Tipps fürs DiGA-Marketing

  1. Etablieren Sie über einen Kooperationspartner oder selbst im eigenen Unternehmen einen Außendienst, der die Ansprache von Ärzt:innen strukturiert angeht. Hierum drehen sich auch der Großteil der folgenden Tipps.
  2. Gehen Sie zuerst auf Ärzt:innen zu, die bereits digital affin und interessiert an neuen Innovationen sind. Das sind die „Early Adopters“ und „Low Hanging Fruit“, die zu effizientem DiGA-Vertrieb führen.
  3. Bieten Sie DiGA-Fortbildungen für Ärzt:innen an, die mit CME-Punkten belohnt werden. So sind Ärzt:innen ausreichend incentiviert, sich mit dem Thema auseinanderzusetzen.
  4. Geben Sie Ärzt:innen Informationsmaterial mit an die Hand, um Ängste zu mindern und Komplikationen zu vermeiden. Versetzen Sie sich in Ihre Zielgruppe und adressieren Sie die Probleme, die es Ärzt:innen erschweren Ihr DiGA-Produkt zu verschreiben.
    Informieren Sie Ärzt:innen zum Beispiel, dass sich Patient:innen bei DiGA-bezogenen Komplikationen direkt beim DiGA-Hersteller über die Service-Hotline melden sollen. Die meisten Patienten sind es gewohnt, bei Problemen jeder Art die Ärzt:in zu kontaktieren. Wenn das Handy des Patienten dann mal spinnt, erhält die Ärzt:in zusätzliche Fragen zu diesem Thema. Helfen Sie Ärzt:innen diesen Kontaktanfragen umzuleiten. Ärzt:innen müssen sich somit nicht mehr darum sorgen, noch mehr Zeit in DiGA im Rahmen des ohnehin stressigen Alltags zu investieren.
  5. Optimierung der Verordnertiefe statt Verordnerbreite: Statt sich auf eine breite Ansprache von Ärzten zu konzentrieren, stellt z.B. der Pharma- und DiGA-Vertriebsexperte Marcus Bergler fest, dass die Vertiefung der Beziehungen zu bestehenden Verordnern langfristig erfolgsversprechender und kosteneffizienter zu sein scheint. Es lohnt sich, eine langfristige Geschäftsbeziehung mit Ärzt:innen aufzubauen, welche die eigene DiGA bereits verschreiben.

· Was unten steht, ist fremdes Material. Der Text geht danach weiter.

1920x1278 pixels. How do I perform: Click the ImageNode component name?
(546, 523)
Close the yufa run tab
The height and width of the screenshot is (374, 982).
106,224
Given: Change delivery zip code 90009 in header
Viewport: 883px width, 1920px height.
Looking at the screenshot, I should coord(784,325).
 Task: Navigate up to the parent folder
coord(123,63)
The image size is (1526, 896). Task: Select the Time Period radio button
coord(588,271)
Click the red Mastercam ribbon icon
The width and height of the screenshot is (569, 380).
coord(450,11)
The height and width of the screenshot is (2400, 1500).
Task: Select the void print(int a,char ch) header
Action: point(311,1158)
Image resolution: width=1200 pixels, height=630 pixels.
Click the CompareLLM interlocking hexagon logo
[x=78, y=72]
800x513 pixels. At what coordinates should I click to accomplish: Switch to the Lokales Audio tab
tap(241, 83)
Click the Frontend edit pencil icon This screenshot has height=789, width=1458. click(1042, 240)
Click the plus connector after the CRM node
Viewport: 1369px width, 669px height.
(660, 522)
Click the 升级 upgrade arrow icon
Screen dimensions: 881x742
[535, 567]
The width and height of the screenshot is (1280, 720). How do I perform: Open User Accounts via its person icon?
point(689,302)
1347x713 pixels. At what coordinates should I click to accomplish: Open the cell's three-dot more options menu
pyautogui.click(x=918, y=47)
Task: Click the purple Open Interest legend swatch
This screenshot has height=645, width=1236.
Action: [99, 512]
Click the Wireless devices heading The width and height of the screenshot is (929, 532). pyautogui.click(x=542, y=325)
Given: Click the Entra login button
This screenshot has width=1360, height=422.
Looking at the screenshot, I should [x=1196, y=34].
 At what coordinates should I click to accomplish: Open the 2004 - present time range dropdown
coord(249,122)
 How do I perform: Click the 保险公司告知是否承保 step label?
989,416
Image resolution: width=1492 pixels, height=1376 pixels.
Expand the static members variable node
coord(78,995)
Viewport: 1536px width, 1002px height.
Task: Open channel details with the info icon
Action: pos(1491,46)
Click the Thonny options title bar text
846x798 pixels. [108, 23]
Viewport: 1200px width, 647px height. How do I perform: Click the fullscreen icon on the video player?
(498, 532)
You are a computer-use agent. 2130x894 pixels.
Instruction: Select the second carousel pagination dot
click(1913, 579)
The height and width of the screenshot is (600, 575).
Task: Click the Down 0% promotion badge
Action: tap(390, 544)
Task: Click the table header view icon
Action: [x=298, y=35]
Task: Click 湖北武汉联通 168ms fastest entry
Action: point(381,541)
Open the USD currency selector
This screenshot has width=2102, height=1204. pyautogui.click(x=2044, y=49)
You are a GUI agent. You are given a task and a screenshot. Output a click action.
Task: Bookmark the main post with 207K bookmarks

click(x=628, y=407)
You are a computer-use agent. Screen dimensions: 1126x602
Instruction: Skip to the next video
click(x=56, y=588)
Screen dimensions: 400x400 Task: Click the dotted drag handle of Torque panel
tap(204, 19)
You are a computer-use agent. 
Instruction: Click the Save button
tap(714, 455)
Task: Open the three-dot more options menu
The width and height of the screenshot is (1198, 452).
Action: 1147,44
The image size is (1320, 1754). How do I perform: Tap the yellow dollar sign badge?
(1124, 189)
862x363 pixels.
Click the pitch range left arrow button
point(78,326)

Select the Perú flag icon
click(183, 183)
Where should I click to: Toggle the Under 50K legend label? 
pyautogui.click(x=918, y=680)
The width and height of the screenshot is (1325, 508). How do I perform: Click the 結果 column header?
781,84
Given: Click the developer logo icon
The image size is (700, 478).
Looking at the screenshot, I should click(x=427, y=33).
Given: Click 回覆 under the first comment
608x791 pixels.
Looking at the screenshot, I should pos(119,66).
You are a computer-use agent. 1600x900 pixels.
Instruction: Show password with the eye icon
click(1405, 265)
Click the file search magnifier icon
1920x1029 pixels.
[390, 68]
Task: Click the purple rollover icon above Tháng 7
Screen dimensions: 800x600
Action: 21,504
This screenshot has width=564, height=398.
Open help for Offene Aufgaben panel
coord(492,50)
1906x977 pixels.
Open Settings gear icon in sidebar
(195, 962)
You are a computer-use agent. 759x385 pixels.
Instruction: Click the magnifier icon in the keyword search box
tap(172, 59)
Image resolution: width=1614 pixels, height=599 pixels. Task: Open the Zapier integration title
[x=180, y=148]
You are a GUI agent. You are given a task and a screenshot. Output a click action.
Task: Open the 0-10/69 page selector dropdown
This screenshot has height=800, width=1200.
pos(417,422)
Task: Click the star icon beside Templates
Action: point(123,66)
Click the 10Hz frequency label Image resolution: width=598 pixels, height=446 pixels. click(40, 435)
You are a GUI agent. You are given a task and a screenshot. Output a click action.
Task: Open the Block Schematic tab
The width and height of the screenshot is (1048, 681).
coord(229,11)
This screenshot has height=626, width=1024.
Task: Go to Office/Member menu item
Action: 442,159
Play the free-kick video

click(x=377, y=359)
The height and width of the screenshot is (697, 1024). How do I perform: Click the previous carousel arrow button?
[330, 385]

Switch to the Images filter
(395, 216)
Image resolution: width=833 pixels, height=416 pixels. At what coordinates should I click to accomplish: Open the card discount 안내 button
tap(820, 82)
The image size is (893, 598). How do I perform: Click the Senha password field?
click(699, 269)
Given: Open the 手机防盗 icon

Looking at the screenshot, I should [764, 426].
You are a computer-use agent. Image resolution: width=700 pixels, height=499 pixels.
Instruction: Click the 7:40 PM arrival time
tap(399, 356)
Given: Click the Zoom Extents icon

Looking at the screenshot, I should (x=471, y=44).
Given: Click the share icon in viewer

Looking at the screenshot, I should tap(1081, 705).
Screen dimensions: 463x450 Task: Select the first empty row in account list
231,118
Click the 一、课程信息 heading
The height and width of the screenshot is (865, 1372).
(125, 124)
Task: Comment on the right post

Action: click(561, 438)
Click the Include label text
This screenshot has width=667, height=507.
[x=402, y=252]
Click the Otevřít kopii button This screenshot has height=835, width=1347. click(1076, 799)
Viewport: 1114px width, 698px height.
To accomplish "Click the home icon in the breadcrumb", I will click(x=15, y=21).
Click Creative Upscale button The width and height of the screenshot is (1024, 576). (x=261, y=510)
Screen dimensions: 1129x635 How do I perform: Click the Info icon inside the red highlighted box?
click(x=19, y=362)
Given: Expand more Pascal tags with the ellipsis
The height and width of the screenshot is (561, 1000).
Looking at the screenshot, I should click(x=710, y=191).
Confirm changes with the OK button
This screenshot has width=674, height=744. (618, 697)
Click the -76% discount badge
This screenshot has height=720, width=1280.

  6. Ein zentraler Aspekt im DiGA-Marketing ist die Tatsache, dass die digitale Gesundheitsanwendung den Patient:innen auch merklich hilft. Der medizinische Nutzen muss für Patient:innen ersichtlich sein. Nur dann werden Ärzt:innen durch Patient:innen positive Rückmeldungen erhalten. Ob Ärzt:innen weiterhin die Apps verschreiben, hängt am Ende auch maßgeblich davon ab, ob sie den eigenen Patient:innen geholfen hat.
  7. Lernen Sie als Start-up von den Erfahrungen von Experten im Pharma-Direktvertrieb, anstatt das Rad komplett neu zu erfinden. Der Vertrieb von DiGA an Ärzt:innen folgt ähnlichen Regeln wie der Vertrieb von Medikamenten.
  8. Wählen Sie eine Indikation und Zielgruppe für Ihre DiGA, die potenziell bereits digital-affin ist. Für diese Zielgruppe müssen Sie und verordnende Ärzt:innen weniger Überzeugungsarbeit leisten, um die Patient:in zur Nutzung der DiGA zu bewegen.